Here's what you need to know before taking the plunge
The benefits of software as a service (SaaS) may not be as clear cut as they seem, with the focus on the initial savings hiding issues that could reduce its advantage over packaged software in the longer term.
One of the main issues identified by analyst house Gartner is that although SaaS is cheaper in the short term due to the lower capital investment, total cost of ownership could actually turn out to be more expensive in the long run.
The main reason for this is that SaaS requires regular payments to the vendor by companies which use the software - as opposed to one-off payments for on-premise software.
Gartner VP Robert Desisto said: "SaaS is an operating item which stays at a certain rate and never comes down."
And while upgrades on packaged software can push costs up again, in general the investment required becomes less each year, he said.
Desisto said the economic situation is undoubtedly boosting SaaS, with businesses having less money to invest: "There's a natural attraction to SaaS right now because of the fact that it's less expensive over the first few years, which quite frankly people are thinking of right now."

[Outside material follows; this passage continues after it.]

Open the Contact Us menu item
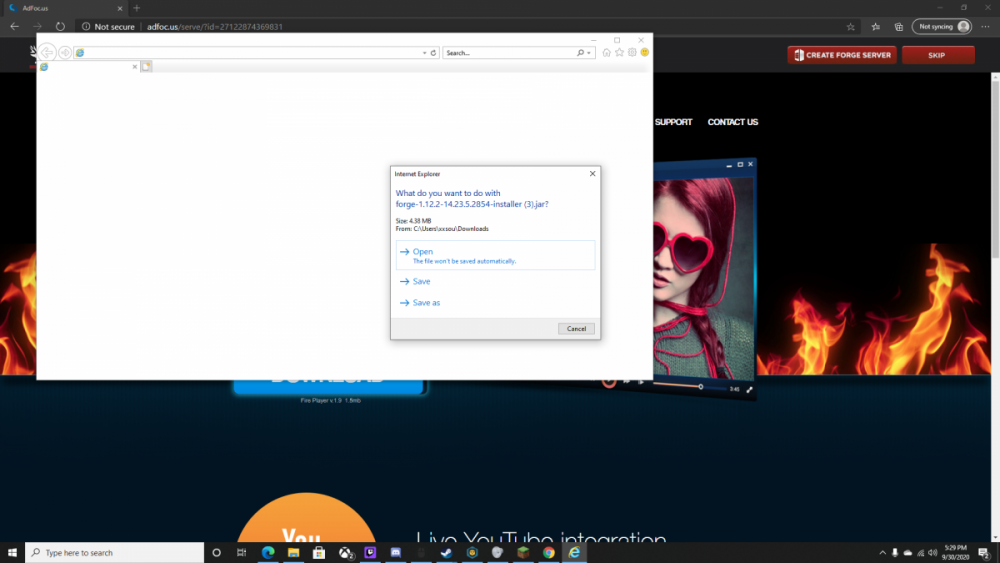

But Desisto said the issue that SaaS may turn out to be more expensive in the long term is something businesses should be aware of.
Gartner also questions whether SaaS is faster to deploy than more conventional software, and argued the time to deploy both types of software is comparable once customisation, configuration and integration are taken into account.
"The real time that goes into deploying enterprise apps is not so much in the technical aspect but in the other elements of developing the data model, workflows, business process and integration - and with that kind of stuff you're not going to gain any advantage with SaaS," said Desisto.
Gartner suggests that despite SaaS vendors saying businesses only pay for the capacity they use, like utilities, in reality organisations normally have to sign up to contracts linked to the number of users rather than how often apps are used.
In terms of integration, Gartner says SaaS is similar to traditional software but is complicated by the fact it takes place outside the corporate firewall as well as bandwidth.